When I got home, I was so sexually turned on that I grabbed my wife and fucked her as best that I could. I don’t know what I was trying to prove to myself as my secret images during the act was only about all the occurred with Tim.

Since that experience I have met Tim over a year I think 3 other times. But, I have also expanded my horizons. I have met several different guys some who have cocks a bit larger but not at the Tim level where we have sucked each other’s cocks. I have to say all these guys do it better than my wife. But, the most recent experience was with another black professional. His penis was even bigger than Tim’s but his behavior and area where he hosted not anywhere near as friendly or comfortable. But, again seeing the very large penis definitely makes me fully understand that any of us average guys are simply not in the same sexual league. Tell yourself what you want if you are an average sized heterosexual male, but I guarantee you a very well-hung guy can fuck your woman way different and better. It is just an obvious fact.

I have kept all of this a secret from my wife of course. And, I think you can be bi or gay and still enjoy sex with both men and woman depending upon what it is you like in particular with each.

So reader's, what are your thoughts on all I have shared?
Hey trulybig, just read both your posts. You have courage and honesty on your side, and are unafraid to make yourself vulnerable in seeking to understand what only seems to have started as curiosity.

Society is accountable for our guilt, of course, not any moral wrongdoing. I had the same feelings of guilt and denial at first (16-18 years old), until I realized that my "curiosity" was an undeniable burning desire for the male form.

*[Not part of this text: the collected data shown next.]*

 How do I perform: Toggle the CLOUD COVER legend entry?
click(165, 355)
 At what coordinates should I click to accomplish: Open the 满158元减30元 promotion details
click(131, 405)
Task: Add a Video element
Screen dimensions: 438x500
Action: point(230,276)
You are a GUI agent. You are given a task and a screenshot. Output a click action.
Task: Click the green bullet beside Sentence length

Of course a bisexual man can and should enjoy both sexes. On the issue of keeping it secret from your wife, that's strictly a personal choice, and while many may generally suggest you must be honest and let her know, I'm really not so sure it's the best choice. If she were to catch you in the act, or find out another way, it would damage the relationship as only you can understand, so I'd be very very careful to avoid that situation and her devastation (a difficult thing to avoid for sure).

You know in your core how fulfilled you felt submitting to a hung, dominant partner. The same occurs for those who feel particular fulfillment from exhibiting and confirming their male prowess, their large lower unit. Nothing turns me on more than for my partner to be turned on by me, and especially when he's submissive and loving that role, gaining satisfaction and feeling whole as a result.

High compliments for understanding yourself, and the willingness to admit to yourself who you are and what you truly feel, what you need, and yet honoring your commitment to stay by your family's side. Some may condemn your choice, and its one I thankfully avoided (came close). Looks to me like you've found your balance.